== Segment start ==
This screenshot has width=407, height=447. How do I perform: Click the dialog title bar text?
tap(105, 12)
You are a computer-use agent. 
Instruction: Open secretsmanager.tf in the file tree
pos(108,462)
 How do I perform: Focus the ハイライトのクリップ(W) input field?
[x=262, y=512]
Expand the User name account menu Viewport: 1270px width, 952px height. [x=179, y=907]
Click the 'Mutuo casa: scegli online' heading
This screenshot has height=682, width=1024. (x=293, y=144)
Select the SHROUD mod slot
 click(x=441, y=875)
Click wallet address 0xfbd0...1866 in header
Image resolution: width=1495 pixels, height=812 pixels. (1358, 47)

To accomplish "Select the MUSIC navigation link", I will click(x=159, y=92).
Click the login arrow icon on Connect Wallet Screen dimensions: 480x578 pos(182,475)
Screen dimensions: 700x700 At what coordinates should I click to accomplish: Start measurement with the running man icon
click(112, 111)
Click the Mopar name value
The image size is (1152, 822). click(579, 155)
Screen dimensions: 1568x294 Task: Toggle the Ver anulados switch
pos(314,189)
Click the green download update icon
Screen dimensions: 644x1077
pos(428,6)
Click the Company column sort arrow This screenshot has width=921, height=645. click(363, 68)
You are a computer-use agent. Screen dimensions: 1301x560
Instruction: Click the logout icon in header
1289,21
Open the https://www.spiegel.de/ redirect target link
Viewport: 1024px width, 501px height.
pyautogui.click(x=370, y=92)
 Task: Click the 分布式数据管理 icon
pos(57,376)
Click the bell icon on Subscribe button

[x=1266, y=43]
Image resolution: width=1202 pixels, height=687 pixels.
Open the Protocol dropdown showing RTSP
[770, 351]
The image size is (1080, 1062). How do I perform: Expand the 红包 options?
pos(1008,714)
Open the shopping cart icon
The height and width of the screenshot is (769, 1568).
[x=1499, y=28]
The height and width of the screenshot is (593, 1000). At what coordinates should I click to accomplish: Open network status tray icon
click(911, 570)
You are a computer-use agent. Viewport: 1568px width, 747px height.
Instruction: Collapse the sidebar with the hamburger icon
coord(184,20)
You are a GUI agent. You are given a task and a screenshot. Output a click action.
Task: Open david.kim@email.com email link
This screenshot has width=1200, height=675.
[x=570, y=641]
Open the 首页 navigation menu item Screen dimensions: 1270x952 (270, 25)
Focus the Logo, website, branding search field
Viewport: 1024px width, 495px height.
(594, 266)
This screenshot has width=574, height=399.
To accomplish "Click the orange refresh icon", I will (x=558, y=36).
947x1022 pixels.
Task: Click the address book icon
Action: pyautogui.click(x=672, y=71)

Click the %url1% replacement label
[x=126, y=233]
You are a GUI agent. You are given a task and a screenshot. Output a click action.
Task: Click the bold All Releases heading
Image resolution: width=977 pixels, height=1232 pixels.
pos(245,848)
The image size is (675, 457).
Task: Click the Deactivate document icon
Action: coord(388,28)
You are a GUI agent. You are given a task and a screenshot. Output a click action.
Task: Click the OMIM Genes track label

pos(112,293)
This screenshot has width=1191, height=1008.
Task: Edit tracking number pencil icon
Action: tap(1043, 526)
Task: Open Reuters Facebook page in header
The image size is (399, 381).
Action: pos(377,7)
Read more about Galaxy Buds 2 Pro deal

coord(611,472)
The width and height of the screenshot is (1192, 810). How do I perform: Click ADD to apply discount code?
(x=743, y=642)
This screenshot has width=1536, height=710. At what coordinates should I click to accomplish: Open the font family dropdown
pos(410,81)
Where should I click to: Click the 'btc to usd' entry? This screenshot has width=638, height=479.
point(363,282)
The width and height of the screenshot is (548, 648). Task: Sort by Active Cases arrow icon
== Segment end ==
● Work request
Where a line above holds the word "arrow", copy it.

● Worked solution
Click the login arrow icon on Connect Wallet Screen dimensions: 480x578 pos(182,475)
Click the Company column sort arrow This screenshot has width=921, height=645. click(363, 68)
The width and height of the screenshot is (548, 648). Task: Sort by Active Cases arrow icon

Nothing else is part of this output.